> [WHAT IS REQUIRED]:
Reproduce the passage of the article on Moroccan salaried employment that begins at the words "Despite this notable" and stops after "last twelve months.".

> [EXTRACT]:

##########

Morocco’s Unemployed Favor Salaried Jobs Over Self-Employment, Central Bank Reports

Despite incentives for self-employment, the unemployed prefer to look for salaried employment, reveals Bank Al-Maghrib (BAM) in a recent report.
In this report addressed to King Mohammed VI, the central bank notes a significant increase in salaried employment of 2.1% per year between 1999 and 2023, compared to 0.8% for total employment. Last year, salaried employment increased by 10.4% in both urban and rural areas. In 2023, out of the 10.6 million employed active people, 6.2 million, or 58.9%, are employees, the BAM report indicates, stressing that the self-employed (3.2 million, or 30.1%) and family helpers and apprentices (nearly 1.2 million, or 10.8%) make up the remaining share. In urban areas, 71.1% of jobs are salaried compared to 39.9% in rural areas. This rate is slightly higher among men (59.3%) than among women (57.4%), the document details.
Despite this notable increase, the salaried employment rate in Morocco (52.6%) remains low compared to countries like Turkey (70.7%), Egypt and Tunisia (73.7%), and Spain (84.6%), according to data from the International Labor Organization (ILO) cited in the report, which also mentions the working conditions of Moroccan employees. In 2023, 51.9% of employees worked without a contract, 54.2% without medical coverage, and only 44.4% were affiliated with a pension scheme, the report points out, further revealing that 97.6% of employees said they had not been sent for training by their employer in the last twelve months.

##########

> [RAW DATA]:
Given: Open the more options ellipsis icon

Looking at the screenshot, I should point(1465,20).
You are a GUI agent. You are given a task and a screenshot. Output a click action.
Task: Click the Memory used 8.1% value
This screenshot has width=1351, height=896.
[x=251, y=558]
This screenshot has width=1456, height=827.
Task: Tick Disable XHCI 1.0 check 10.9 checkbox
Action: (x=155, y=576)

##########

> [TASK RESULT]:
Despite this notable increase, the salaried employment rate in Morocco (52.6%) remains low compared to countries like Turkey (70.7%), Egypt and Tunisia (73.7%), and Spain (84.6%), according to data from the International Labor Organization (ILO) cited in the report, which also mentions the working conditions of Moroccan employees. In 2023, 51.9% of employees worked without a contract, 54.2% without medical coverage, and only 44.4% were affiliated with a pension scheme, the report points out, further revealing that 97.6% of employees said they had not been sent for training by their employer in the last twelve months.